Aprovechando que, cada vez más, brota y brota en las ciudades el nuevo fervor por reutilizar las cavidades marginadas, por ganarlas a la urbe en lugar de repudiarlas sine díe, también en Valencia asalta el deseo de recuperar la vida del puente de Malilla, su sombra.
“Las posibilidades son muchas, todas las que la imaginación pueda dar”, explica el arquitecto Carlos Salazar. “Lo que es necesario para la recuperación de estos espacios marginales es que haya una reivindicación vecinal y una administración sensible a las reivindicaciones”. Pone Salazar como ejemplo los ilustrativos casos mejicanos.
Como el caso de ‘Bajo puente mercado Morera’ de Ciudad de México, transformando un vacío en una epicentro gastronómico. “Cavidades existentes con potenciales”. En 2009 el gobierno metropolitano lanzó el programa ‘Bajo puentes’, una asociación público-privada donde se facilita a pequeños empresarios que se instalen pagando alquileres baratos y logrando que con sus impuestos se rehabiliten los espacios. El 50% del terreno debe estar destinado para espacio público. Ideas.
Prendiendo la misma mecha Malilla tiene su propuesta. La presentaron a su junta de distrito la propia Leticia Álava y la arquitecta Merxe Navarro (aka #brutalmentvalencià), habitantes y colindantes habituales del área, deseosas de encontrar equipamientos donde no parecía haberlos.

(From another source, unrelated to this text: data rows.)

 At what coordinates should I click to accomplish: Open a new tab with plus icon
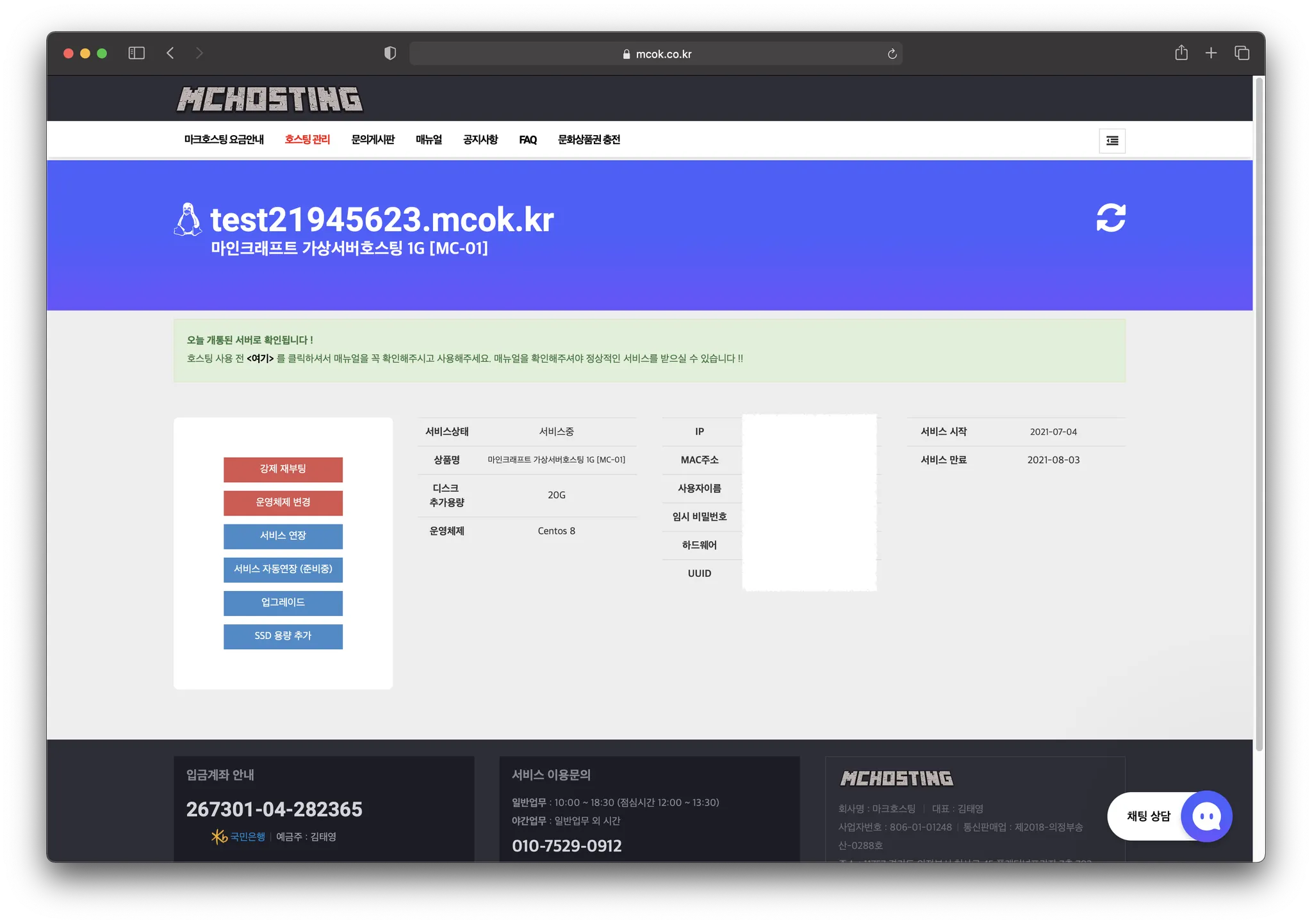coord(1210,53)
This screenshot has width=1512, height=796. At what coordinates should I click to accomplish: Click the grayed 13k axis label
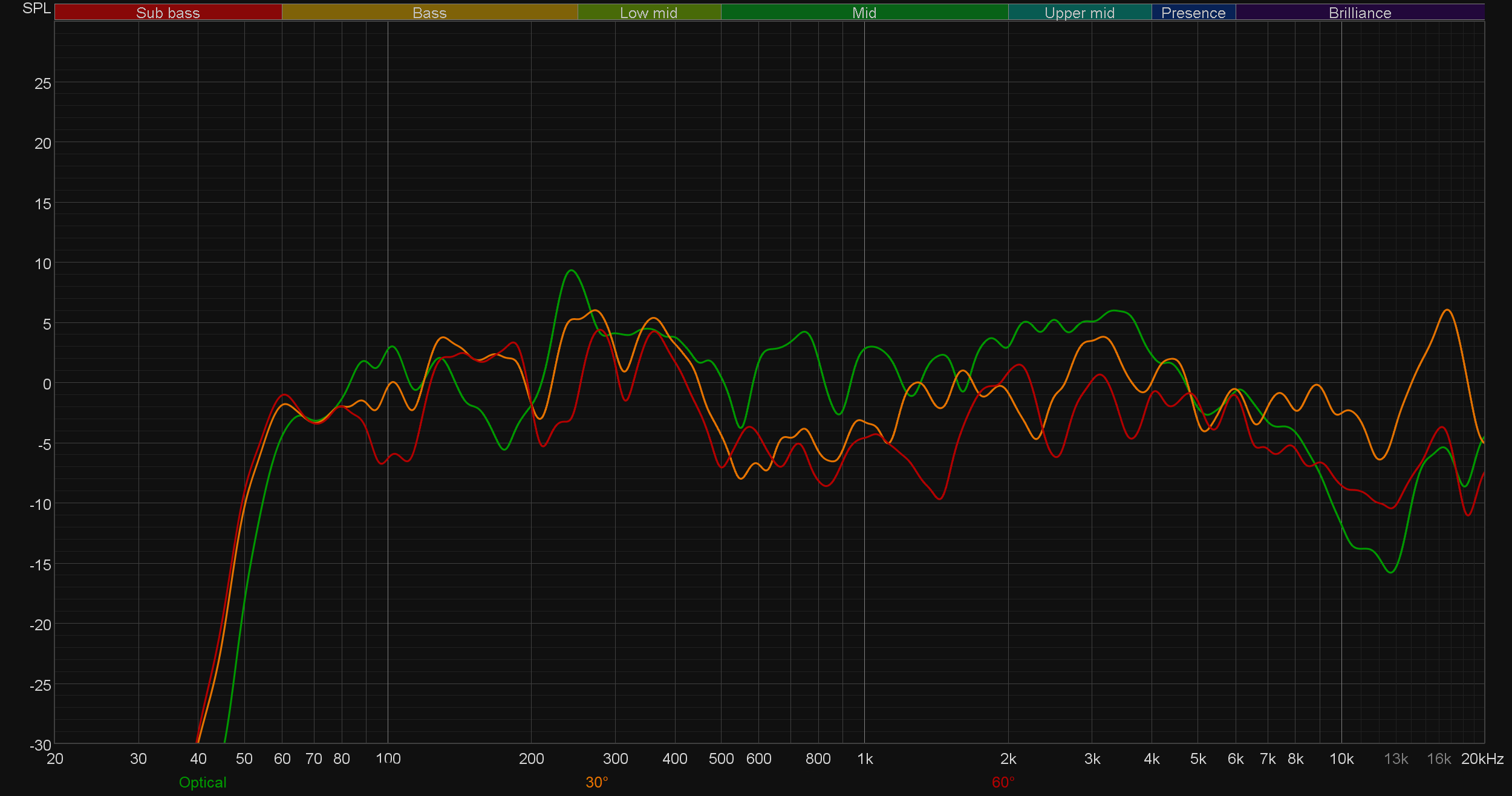point(1396,758)
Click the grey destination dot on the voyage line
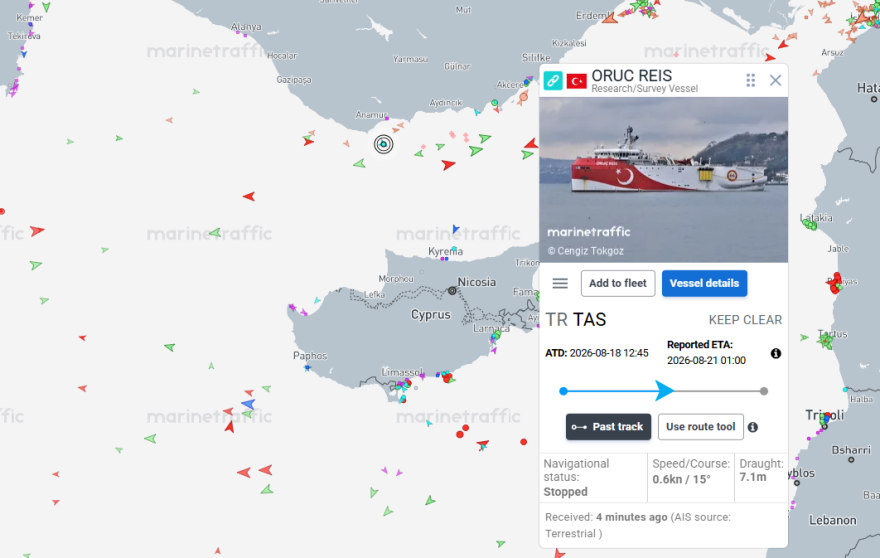This screenshot has height=558, width=880. click(x=764, y=391)
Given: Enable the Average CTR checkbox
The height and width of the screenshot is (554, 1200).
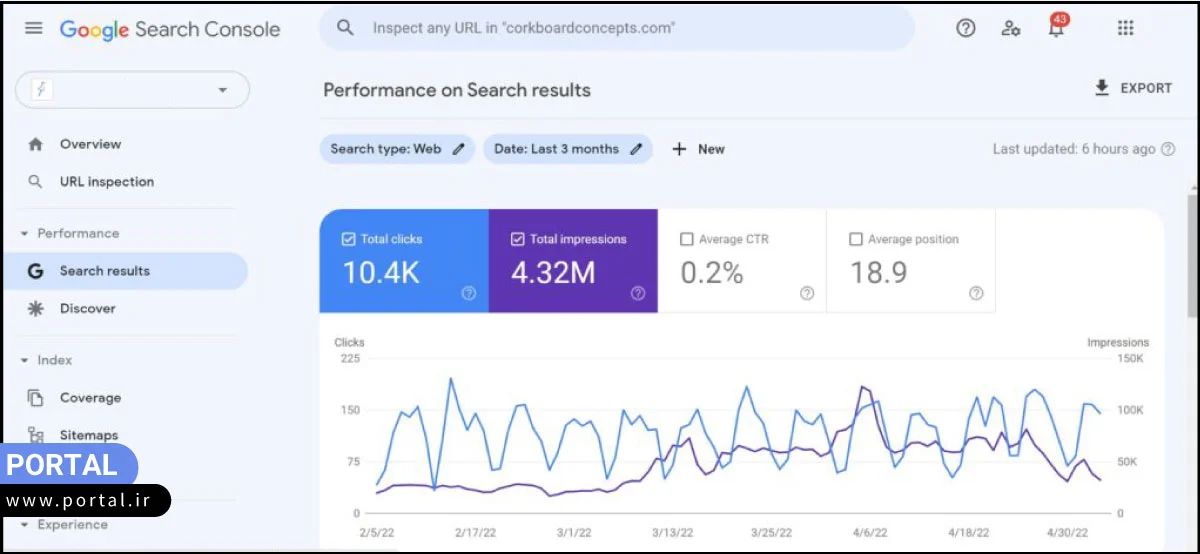Looking at the screenshot, I should pyautogui.click(x=687, y=239).
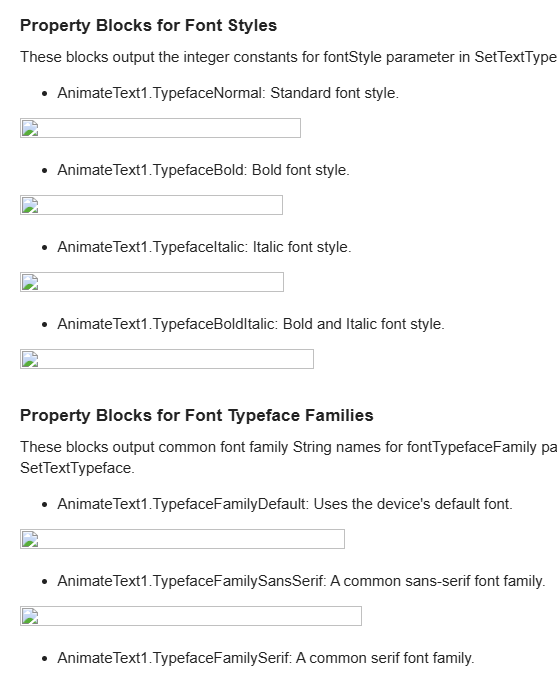Click the AnimateText1.TypefaceItalic bullet text
557x685 pixels.
pos(204,247)
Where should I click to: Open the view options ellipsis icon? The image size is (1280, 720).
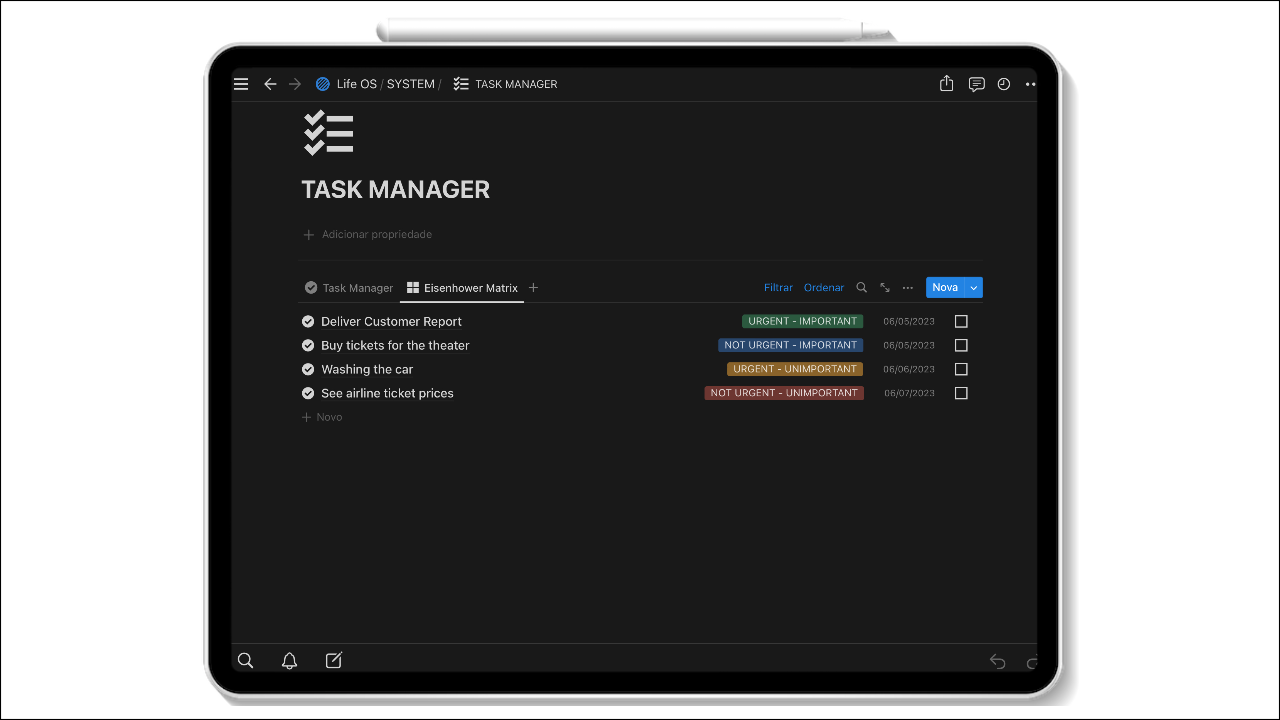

En una franja como participando de un ‘Mannequin Challenge’, esto es, bloqueada, congelada en el tiempo, ellas instan a transformarla en la trastienda para desplegar vis a vis entre miembros de las comunidades del barrio que jamás hablaron entre sí. Experimentación, al fin.
“En lugar de quedarnos esperando a que llegue algo que nunca llega…”, apunta Navarro. La política urbana del mientras tanto. “El bajo del puente podría vaciarse de coches, iluminarse, limpiarlo, acondicionarse con mínimos elementos urbanos”. La manera de recuperar trozos hundidos en la miseria de no ser nada. De repente “serían un escenario para poder hacer desayunos colectivos, para que los niños jueguen, para…”.
La propuesta se sustancia con la conversión del bajo del puente en un escenario simbólico para que los vecinos, silla frente a silla, tengan citas en las que reflexionar sobre su propio barrio. “La finalidad es local, queremos revalorizar el espacio haciendo que se establezcan relaciones de cercanía entre miembros de comunidades del barrio que no tienen ningún tipo de contacto”, relata Álava. “Vivimos en el mismo espacio pero no nos conocemos, nadie sale de su propia comunidad y no hay lugares en los que se fuercen esos encuentros. La gente tiene estereotipado al vecino desconocido. Además, si se generan relaciones de cercanía disminuye la posibilidad de conflicto”.
Una de las principales escollos para que Valencia comience a hacer ciudad debajo del puente es vencer el inmovilismo. “¿Y eso para qué, bonicas?”, les dijeron sus representantes vecinales al recibir la idea. Quizá resultaba improductivo y exótico convertir en un parque participativo las viejas vías desvencijadas del tren del oeste de Nueva York, abandonadas desde hacía 20 años. El High Line Elevated Park es uno de los nuevos puntos calientes de la urbe. Salvando las distancias…
Es el momento, dice Navarro, de “reivindicar espacios, bolsas de descampados que solo sirven para aparcar y llevar al perro; convertirlas en espacios transversales ganados por la gente del barrio, dar uso a espacios olvidados durante años y años”.
Porque hay otra Valencia, muy real, sin festivales urbanos, sin garitos de moda, clamando bocanadas de vida.